# DOCUMENT TEXT start

UIRA Bylaws guide the association's officers and Board of Directors. The Bylaws were most recently updated in 2024.
Open the UIRA Bylaws in PDF format.
Article I: Name
The name of this organization is University of Iowa Retirees Association, hereafter known as UIRA.
Article II: Mission and Goals
Section 1: Mission
The mission of UIRA is to facilitate support of the University of Iowa by retired faculty and staff members and to promote the interests and welfare of those retirees. UIRA strives to help members keep in touch with each other and with the social and intellectual life of the university.
Section 2: Goals
The goals of UIRA are to:
a. Offer programs on topics of interest to retirees.
b. Provide opportunities for social engagement and interaction of retirees.
c. Provide advice and assistance to current and prospective members on matters of mutual concern.
d. Support the university’s commitment to student success through initiatives mutually agreed upon by UIRA Board of Directors and the Office of the President.
Article III: Members
Section 1: Membership
UIRA represents staff and faculty who are at least 55 years old, have retired from the University of Iowa, or have had significant employment-related ties to the university. Spouses or partners of UIRA members are also eligible to be members of UIRA.
Section 2: Introductory Membership
All University of Iowa retirees shall receive an introductory membership upon retirement, provided at no cost. After the introductory membership period expires, the retiree may elect to continue membership by paying dues.
Section 3: Voting Privileges
All members of UIRA, dues-paying and introductory, shall be eligible to vote on all matters presented to the membership for a vote.
Section 4: Termination of Membership
Membership is terminated after non-payment of dues.
Article IV: Association Calendar
To accommodate the fiscal calendar of the University of Iowa, the fiscal year of the association shall begin on October 1 and end on September 30 of the following year. The annual budget, including expenditures, revenues, and collection of dues, will begin and end according to the fiscal year.
The membership year of the association shall commence on September 1 and end on August 31.
Article V: The Board of Directors
Section 1: General Responsibilities
The Board of Directors, henceforth referred to as the Board, shall promote the purposes of the association and shall act for the membership between the association's annual meetings. The Board shall administer the property and funds of the association.
Section 2: Composition
The Board shall be elected by the membership and shall consist of five officers—president, president-elect, secretary, treasurer, and past president—and seven directors-at-large, one of whom may serve as editor of The Gray Hawk, and one of whom may serve as webmaster. An Emeritus Faculty Council (EFC) member may serve as a non-voting member of the Board.

# DOCUMENT TEXT end

#### ACTIONS TO TAKE:
• A. Answer these questions from the bylaws text:
(i) In what year were the Bylaws most recently updated?
(ii) On what date does the association's fiscal year begin?
(iii) How many directors-at-large sit on the Board?
• B. Please say whether each statement agrees with the bylaws text, and quote the words that decide it.
(i) Introductory members are not allowed to vote.
(ii) Membership ends when dues go unpaid.
(iii) The membership year starts on October 1.
• C. Write out everything in the bylaws text from "c. Provide advice" down to "of the President.", substituting "President's Office" for "Office of the President".

# PROVIDED RECORDS start

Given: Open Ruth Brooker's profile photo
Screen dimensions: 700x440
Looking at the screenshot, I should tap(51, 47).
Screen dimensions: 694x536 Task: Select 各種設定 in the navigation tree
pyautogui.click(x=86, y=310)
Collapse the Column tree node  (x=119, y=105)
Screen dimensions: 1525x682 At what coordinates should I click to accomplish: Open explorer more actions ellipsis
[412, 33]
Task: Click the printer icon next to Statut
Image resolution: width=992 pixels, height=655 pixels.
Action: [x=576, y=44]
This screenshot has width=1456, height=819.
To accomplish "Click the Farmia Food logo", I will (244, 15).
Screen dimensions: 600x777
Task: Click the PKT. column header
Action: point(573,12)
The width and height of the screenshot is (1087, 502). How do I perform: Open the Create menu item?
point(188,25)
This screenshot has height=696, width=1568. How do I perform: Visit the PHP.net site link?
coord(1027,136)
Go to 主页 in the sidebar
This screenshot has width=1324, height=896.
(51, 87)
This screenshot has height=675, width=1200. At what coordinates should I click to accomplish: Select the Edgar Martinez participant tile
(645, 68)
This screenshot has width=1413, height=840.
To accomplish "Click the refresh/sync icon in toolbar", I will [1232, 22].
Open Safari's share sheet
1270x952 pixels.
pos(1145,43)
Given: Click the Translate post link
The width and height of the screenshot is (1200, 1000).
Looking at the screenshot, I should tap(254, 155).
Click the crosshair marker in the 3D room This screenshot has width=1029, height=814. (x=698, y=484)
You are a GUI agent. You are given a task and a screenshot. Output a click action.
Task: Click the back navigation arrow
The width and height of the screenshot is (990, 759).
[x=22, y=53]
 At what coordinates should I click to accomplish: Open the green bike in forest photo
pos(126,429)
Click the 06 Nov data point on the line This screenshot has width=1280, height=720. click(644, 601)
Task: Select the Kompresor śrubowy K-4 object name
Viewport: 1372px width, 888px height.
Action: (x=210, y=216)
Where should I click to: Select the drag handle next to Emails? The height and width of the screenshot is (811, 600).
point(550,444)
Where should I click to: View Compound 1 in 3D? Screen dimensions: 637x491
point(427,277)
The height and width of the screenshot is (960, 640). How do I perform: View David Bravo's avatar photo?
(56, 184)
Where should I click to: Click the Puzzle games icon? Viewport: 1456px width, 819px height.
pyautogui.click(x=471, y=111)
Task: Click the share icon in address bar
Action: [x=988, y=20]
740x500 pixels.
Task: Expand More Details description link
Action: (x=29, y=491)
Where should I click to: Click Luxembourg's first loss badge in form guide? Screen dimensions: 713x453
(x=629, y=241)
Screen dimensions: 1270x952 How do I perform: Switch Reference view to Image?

# PROVIDED RECORDS end

#### TASK-BY-TASK OUTPUTS:
• A.
(i) 2024
(ii) October 1
(iii) Seven

• B.
(i) No. "All members of UIRA, dues-paying and introductory, shall be eligible to vote on all matters presented to the membership for a vote."
(ii) Yes. "Membership is terminated after non-payment of dues."
(iii) No. "The membership year of the association shall commence on September 1 and end on August 31."

• C.
c. Provide advice and assistance to current and prospective members on matters of mutual concern.
d. Support the university’s commitment to student success through initiatives mutually agreed upon by UIRA Board of Directors and the President's Office.